WORK TO COMPLETE:
Copy the following records word for word.
━━━━━━━━
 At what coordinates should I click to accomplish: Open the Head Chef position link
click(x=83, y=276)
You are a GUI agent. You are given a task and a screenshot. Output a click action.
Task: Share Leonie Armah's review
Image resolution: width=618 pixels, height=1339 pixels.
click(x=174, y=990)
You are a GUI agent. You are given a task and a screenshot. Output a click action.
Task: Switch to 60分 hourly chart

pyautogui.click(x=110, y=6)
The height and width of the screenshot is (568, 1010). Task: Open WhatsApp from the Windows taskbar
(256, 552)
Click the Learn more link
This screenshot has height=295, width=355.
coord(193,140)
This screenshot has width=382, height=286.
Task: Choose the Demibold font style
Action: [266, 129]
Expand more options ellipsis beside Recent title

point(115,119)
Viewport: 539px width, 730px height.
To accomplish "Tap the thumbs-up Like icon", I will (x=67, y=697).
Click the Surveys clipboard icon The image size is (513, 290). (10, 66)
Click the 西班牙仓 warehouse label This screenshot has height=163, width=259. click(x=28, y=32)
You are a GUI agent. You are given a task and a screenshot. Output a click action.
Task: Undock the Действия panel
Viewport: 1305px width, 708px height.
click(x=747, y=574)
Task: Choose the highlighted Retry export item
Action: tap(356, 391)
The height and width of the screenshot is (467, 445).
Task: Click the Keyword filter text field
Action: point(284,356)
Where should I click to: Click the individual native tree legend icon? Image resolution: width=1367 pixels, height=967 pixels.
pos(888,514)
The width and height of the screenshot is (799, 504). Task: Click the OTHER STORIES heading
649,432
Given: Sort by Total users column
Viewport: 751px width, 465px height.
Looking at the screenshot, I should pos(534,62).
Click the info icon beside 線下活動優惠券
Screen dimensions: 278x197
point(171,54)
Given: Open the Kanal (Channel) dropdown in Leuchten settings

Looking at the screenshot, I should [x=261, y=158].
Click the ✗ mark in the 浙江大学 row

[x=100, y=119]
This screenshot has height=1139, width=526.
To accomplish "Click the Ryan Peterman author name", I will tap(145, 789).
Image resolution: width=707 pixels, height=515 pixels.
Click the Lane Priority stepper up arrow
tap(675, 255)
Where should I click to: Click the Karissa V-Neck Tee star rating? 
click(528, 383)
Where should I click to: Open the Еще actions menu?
━━━━━━━━
SOLUTION FOR THIS EXERCISE:
 At what coordinates should I click to accomplish: Open the Head Chef position link
click(x=83, y=276)
You are a GUI agent. You are given a task and a screenshot. Output a click action.
Task: Share Leonie Armah's review
Image resolution: width=618 pixels, height=1339 pixels.
click(x=174, y=990)
You are a GUI agent. You are given a task and a screenshot. Output a click action.
Task: Switch to 60分 hourly chart

pyautogui.click(x=110, y=6)
The height and width of the screenshot is (568, 1010). Task: Open WhatsApp from the Windows taskbar
(256, 552)
Click the Learn more link
This screenshot has height=295, width=355.
coord(193,140)
This screenshot has width=382, height=286.
Task: Choose the Demibold font style
Action: [266, 129]
Expand more options ellipsis beside Recent title

point(115,119)
Viewport: 539px width, 730px height.
To accomplish "Tap the thumbs-up Like icon", I will (x=67, y=697).
Click the Surveys clipboard icon The image size is (513, 290). (10, 66)
Click the 西班牙仓 warehouse label This screenshot has height=163, width=259. click(x=28, y=32)
You are a GUI agent. You are given a task and a screenshot. Output a click action.
Task: Undock the Действия panel
Viewport: 1305px width, 708px height.
click(x=747, y=574)
Task: Choose the highlighted Retry export item
Action: tap(356, 391)
The height and width of the screenshot is (467, 445).
Task: Click the Keyword filter text field
Action: point(284,356)
Where should I click to: Click the individual native tree legend icon? Image resolution: width=1367 pixels, height=967 pixels.
pos(888,514)
The width and height of the screenshot is (799, 504). Task: Click the OTHER STORIES heading
649,432
Given: Sort by Total users column
Viewport: 751px width, 465px height.
Looking at the screenshot, I should pos(534,62).
Click the info icon beside 線下活動優惠券
Screen dimensions: 278x197
point(171,54)
Given: Open the Kanal (Channel) dropdown in Leuchten settings

Looking at the screenshot, I should [x=261, y=158].
Click the ✗ mark in the 浙江大学 row

[x=100, y=119]
This screenshot has height=1139, width=526.
To accomplish "Click the Ryan Peterman author name", I will tap(145, 789).
Image resolution: width=707 pixels, height=515 pixels.
Click the Lane Priority stepper up arrow
tap(675, 255)
Where should I click to: Click the Karissa V-Neck Tee star rating? 
click(528, 383)
Where should I click to: Open the Еще actions menu?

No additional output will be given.